Come rivelato dall’ong britannica che difende il diritto alla privacy e si oppone alla sorveglianza di massa, l’agenzia Ue ha deciso di affidarsi a un nuovo sistema in grado di captare i segnali dei telefoni satellitari. Questi ultimi possono essere intercettati dallo spazio grazie a satelliti capaci non solo di geolocalizzare l’apparecchio di bordo, e dunque la posizione di una nave, ma anche le conversazioni che avvengono sui telefoni.

In una stringata risposta alle tante domande poste dagli attivisti sull’uso di questa tecnologia, Frontex ha spiegato che “non sta intercettando alcuna comunicazione”. “Queste attività sono svolte sotto forma di progetti pilota e il valore aggiunto operativo è ancora in fase di valutazione”, ha aggiunto l’agenzia con sede a Varsavia. In assenza di maggiori dettagli da parte di Frontex, non resta che affidarsi alla ricostruzione della vicenda offerta da Privacy International.

L’agenzia Ue, nel 2019, ha firmato un contratto del valore di oltre 1,5 milioni di euro per un “rilevamento di emettitori di radiofrequenze satellitari” per monitorare “la situazione in mare”. Un sistema volto a rilevare e geolocalizzare i segnali provenienti da “radar marittimi, transponder Ais (sistemi di identificazione automatica, ndr), telefoni satellitari e potenzialmente altre fonti”.

“I dati - scrivono gli attivisti - consentirebbero a Frontex, ad esempio, di tracciare navi nel Mediterraneo o potenzialmente persone in movimento che utilizzano telefoni satellitari, dispositivi preziosi comunemente utilizzati in aree in cui la connessione ai ripetitori cellulari non è possibile”.

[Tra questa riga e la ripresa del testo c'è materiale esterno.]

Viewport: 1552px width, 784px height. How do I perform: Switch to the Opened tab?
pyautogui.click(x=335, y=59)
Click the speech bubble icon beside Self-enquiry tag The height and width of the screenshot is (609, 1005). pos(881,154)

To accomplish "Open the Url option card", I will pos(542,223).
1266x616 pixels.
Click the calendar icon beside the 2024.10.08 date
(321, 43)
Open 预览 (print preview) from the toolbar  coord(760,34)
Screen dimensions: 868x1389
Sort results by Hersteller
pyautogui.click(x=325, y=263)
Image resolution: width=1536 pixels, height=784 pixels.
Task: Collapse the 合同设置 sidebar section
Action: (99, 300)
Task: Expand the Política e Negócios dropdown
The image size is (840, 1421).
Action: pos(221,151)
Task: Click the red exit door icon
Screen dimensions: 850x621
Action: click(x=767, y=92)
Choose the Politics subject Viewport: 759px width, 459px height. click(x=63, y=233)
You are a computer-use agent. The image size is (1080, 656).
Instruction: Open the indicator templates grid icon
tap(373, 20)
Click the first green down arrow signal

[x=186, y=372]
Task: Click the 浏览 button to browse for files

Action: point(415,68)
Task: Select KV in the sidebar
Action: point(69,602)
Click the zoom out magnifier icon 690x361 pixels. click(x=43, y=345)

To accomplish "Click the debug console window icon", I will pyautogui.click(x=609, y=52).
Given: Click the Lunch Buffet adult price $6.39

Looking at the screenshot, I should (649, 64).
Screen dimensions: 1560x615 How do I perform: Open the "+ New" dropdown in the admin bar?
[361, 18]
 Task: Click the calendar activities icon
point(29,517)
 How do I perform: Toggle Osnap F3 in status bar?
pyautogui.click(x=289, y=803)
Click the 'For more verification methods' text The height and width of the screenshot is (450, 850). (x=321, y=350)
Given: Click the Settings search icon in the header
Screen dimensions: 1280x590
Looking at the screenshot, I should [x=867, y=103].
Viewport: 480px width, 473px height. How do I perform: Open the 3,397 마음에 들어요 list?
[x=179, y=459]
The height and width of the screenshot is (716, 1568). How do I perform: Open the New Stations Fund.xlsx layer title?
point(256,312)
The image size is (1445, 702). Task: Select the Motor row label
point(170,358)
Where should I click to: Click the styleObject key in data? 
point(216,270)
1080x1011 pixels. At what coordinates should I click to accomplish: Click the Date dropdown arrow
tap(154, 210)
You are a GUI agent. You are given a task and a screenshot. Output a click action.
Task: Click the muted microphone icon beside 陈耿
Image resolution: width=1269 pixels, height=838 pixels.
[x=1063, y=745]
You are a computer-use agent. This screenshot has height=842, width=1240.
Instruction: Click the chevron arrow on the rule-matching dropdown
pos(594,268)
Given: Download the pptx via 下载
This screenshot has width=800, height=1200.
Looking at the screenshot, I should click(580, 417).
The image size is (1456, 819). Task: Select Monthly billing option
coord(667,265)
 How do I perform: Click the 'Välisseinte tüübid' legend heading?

Ad aggiudicarsi - senza alcuna gara - l’appalto per le attività di sorveglianza è stata la statunitense HawkEye360. “Attualmente esiste solo un'azienda in grado di fornire i servizi desiderati”, ha spiegato l’agenzia Ue in merito all’affidamento diretto. Gli attivisti fanno comunque notare che nel consiglio di amministrazione e tra i principali investitori di HawkEye360 sono rappresentate alcune delle più grandi aziende del mondo del settore delle armi. 

“A ottobre 2020, Frontex ha pubblicato una gara d'appalto indicando che intendeva pagare 5 milioni di euro per l'accesso agli stessi servizi per la durata di un anno, ma non ha ancora indicato quale società ha vinto il contratto e non ha fornito a Privacy International alcun aggiornamento”, è la sintesi degli attivisti, la cui richiesta di trasparenza è stata disattesa.

Tuttavia, più che la carenza di informazioni sul progetto pilota, a preoccupare Privacy International sono le potenziali conseguenze della nuova attività di monitoraggio dei mari. “I telefoni satellitari sono dispositivi salvavita che vengono utilizzati regolarmente dalle persone in difficoltà sulle barche nel Mediterraneo per allertare le autorità e le ong al fine di ricevere aiuto”, spiegano gli attivisti. “Quindi, in teoria, essere in grado di localizzare questi segnali salverà delle vite”.

Peccato che “tale sorveglianza può essere utilizzata anche per facilitare il ritorno dei migranti nel Mediterraneo verso i Paesi da cui sono partiti”. Insomma, il monitoraggio può servire a intercettare le imbarcazioni quando sono ancora nelle acque della Libia - il principale Paese di provenienza dei migranti che passano per la rotta del Mediterraneo centrale nella speranza di raggiungere l’Italia e l’Europa - e riportarle indietro. Il destino dei migranti a quel punto sarebbe nelle mani della cosiddetta Guardia costiera libica, più volte finita nel mirino per i suoi metodi violenti e le collusioni con gruppi paramilitari.

Invece che “fare affidamento su una costosa sorveglianza spaziale e sulla cooperazione di una milizia statale coinvolta in violazioni dei diritti umani, la priorità umanitaria deve essere quella di garantire che esistano passaggi sicuri”, è l’accusa finale degli attivisti. Un’alternativa che, secondo Privacy International, convincerebbe le persone a “non rischiare la vita intraprendendo viaggi pericolosi”.